Os binóculos certos
Do magistral livro “A Arte da Narrativa Bíblica”, do crítico americano Robert Alter:
“A leitura de qualquer texto literário exige de nós a realização de toda sorte de operações de ligação, tanto em grande quanto em pequena escala, e requer, ao mesmo tempo, que façamos distinções constantes entre palavras, frases, ações, personagens, relações e situações que têm elos entre si mas são diferentes uns dos outros. O que tentei indicar ao longo deste estudo é que, na Bíblia, muitas das pistas oferecidas a nós para que façamos essas ligações e essas distinções dependem de um conjunto muito peculiar de procedimentos narrativos, e os leitores da nossa época precisam aprender esses procedimentos primeiro. A minha experiência, ao fazer um esforço concentrado para entender melhor a narrativa bíblica, é que esse aprendizado é mais prazeroso do que árduo. Conforme você descobre como fazer o ajuste fino desses binóculos literários, as narrativas bíblicas, que já mostram uma força própria logo de cara, revelam uma sutileza e uma inventividade surpreendentes em seus detalhes e, em muitos casos, uma completude cuidadosamente interligada.

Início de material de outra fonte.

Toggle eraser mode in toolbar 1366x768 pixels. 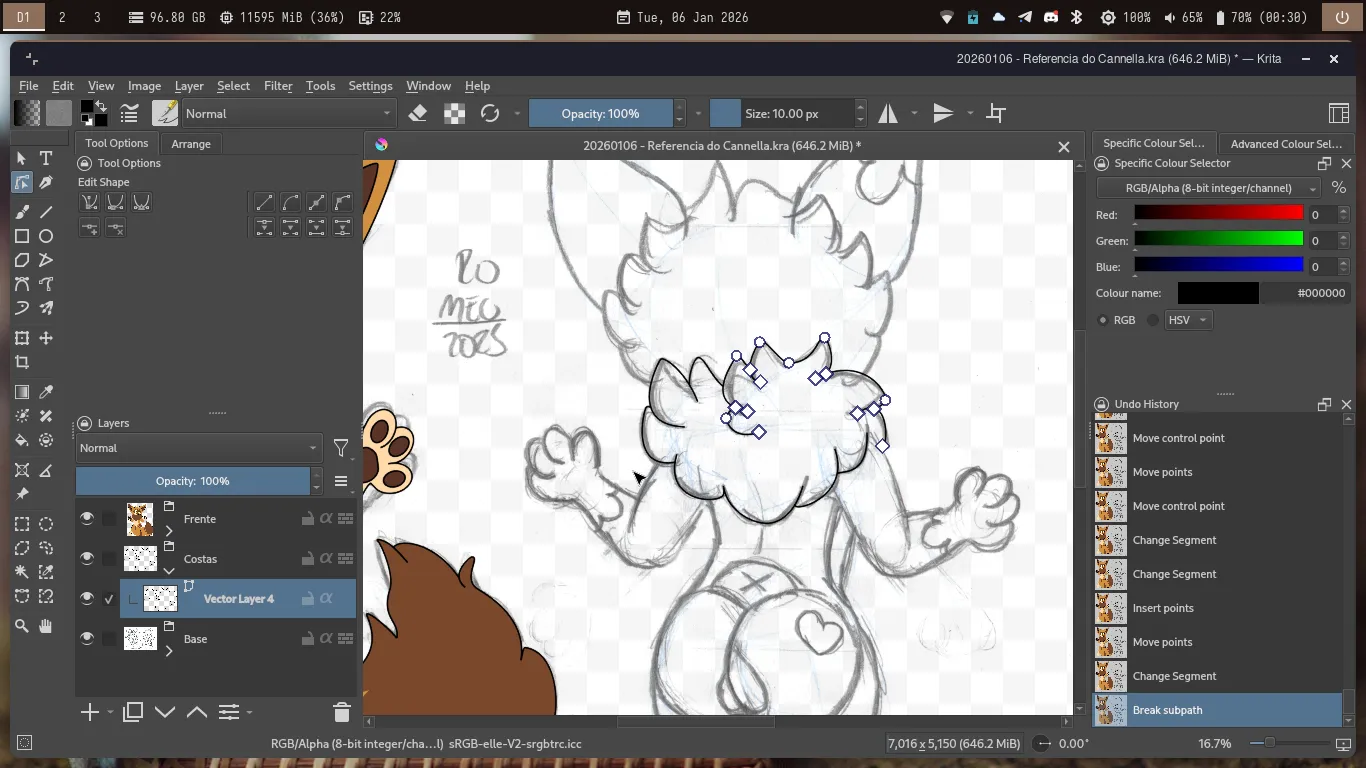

As figuras humanas que aparecem em seus cenários, dessa maneira, parecem mais vivas, mais complicadas e variadas, do que os preconceitos do leitor poderiam supor a princípio”.
Acho que esse é o erro de todo tipo de fundamentalista — seja o religioso quanto o antirreligioso: ler um dos textos mais complexos da tradição ocidental, produzido por muitas mãos ao longo de séculos, num mundo absurdamente diferente do nosso, como se tivesse sido escrito ontem num iPad.